Draghi e il Patto di fiducia che non c'è più

E non è solo una questione di delusione, che, forse, pure resta rispetto al mancato credito personale, umano e istituzionale riscontrato proprio nei e dai partiti in occasione del voto per il Colle, scorie che lasciano il segno ma non per chi ha uno standing come il suo, quanto invece - e si legge chiaramente nelle righe lette e nelle parole pronunciate davanti ai suoi ministri prima di tornare a esplicitarle formalmente al Quirinale - quella prospettiva che non c’è più.

 

L'ultima carta giocata da Mattarella

Al Colle si fa notare come quella di Draghi fosse l’ultima carta per salvare la legislatura e porre un argine alle emergenze del Paese, la carta più alta da mettere sul tavolo. Ed è proprio questo il concetto che si rimarca a Palazzo Chigi. La votazione del Senato sul Decreto Aiuti è un fatto molto significativo dal punto di vista politico. Rappresenta cioè l’indicazione di un orizzonte forse non più controllabile. Il patto di fiducia alla base dell’azione di governo che, appunto, non c’è più. Oggi i 5 Stelle, domani chissà?

 

Le richieste impossibili dei partiti e l'Europa

Proprio mentre già sul tavolo sia da destra che da sinistra venivano poste questioni, o meglio, richieste forse inaccettabili e irrealizzabili secondo la linea Draghi, e le casse dello Stato. Senza contare poi quegli impegni con l’Europa, che passano da riforme necessarie a ottenere i fondi promessi e, perché no, garantiti dalla presenza del Presidente del Consiglio in prima persona. Ecco che allora quel “mi dispiace ma non posso andare più avanti, non ha senso che io insista a farmi logorare” assume un senso più che personale, più che contingente, appunto, di prospettiva. Non aprire a uno stillicidio insostenibile, un percorso a ostacoli pronto a impantanare l'azione di governo.  

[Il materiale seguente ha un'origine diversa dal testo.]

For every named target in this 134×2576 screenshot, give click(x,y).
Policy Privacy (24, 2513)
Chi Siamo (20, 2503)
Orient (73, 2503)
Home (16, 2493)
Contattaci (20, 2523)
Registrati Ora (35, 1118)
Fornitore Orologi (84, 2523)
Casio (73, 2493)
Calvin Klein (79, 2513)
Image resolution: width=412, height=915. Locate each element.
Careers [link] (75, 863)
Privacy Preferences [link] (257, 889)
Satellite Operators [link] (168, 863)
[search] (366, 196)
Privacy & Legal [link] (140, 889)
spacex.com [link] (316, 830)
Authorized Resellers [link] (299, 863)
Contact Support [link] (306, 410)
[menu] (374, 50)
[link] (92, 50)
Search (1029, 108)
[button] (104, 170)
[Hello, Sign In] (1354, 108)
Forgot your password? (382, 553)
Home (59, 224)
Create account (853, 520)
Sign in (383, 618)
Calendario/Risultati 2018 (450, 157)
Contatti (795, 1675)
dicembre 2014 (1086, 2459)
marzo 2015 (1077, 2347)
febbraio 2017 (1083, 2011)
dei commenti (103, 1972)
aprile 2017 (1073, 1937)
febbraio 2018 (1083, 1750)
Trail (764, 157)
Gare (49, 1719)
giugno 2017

La sintonia e il confronto con il Colle

L’identità di vedute con il Capo dello Stato c’è, fa sapere il Colle. Ma il confronto non è mancato. La scelta di Mattarella di respingere le dimissioni e rinviare la discussione in Parlamento risponde, del resto a quello che viene spiegato come un preciso dovere democratico e di trasparenza, dovuto al Paese. Le ragioni umane e politiche vengono ascoltate e comprese ma l’invito a un supplemento di riflessione c’è. Anche in ragione dei numeri - che in Politica e Costituzione alla mano - contano. La fiducia del resto non è venuta meno in Aula.

 

Il Quirinale e le emergenze del Paese

E sullo sfondo, ma non troppo, permangono quelle emergenze che hanno portato a dar vita al suo governo. A quella chiamata al servizio del Paese. La recrudescenza della Pandemia, il Pnrr e le riforme richieste, la Guerra in Ucraina nel frattempo inaspettatamente piombata in Europa, la crisi economica ed energetica che ne è poi conseguita con tutte le connesse difficoltà economiche di imprese e famiglie. Insomma il Paese in una fase estremamente delicata.

 

L'attesa per le comunicazioni in Aula

E allora ecco il perché della richiesta: valutare la situazione, per doverosa trasparenza. E la speranza, pur remota, che cambi idea. Dopo resterebbero solo le elezioni si fa sapere. Difficile se non impossibile percorrere altre strade dopo quella -così alta- di Mario Draghi. Sebbene la politica e i partiti non abbiano mai mancato di riservare sorprese.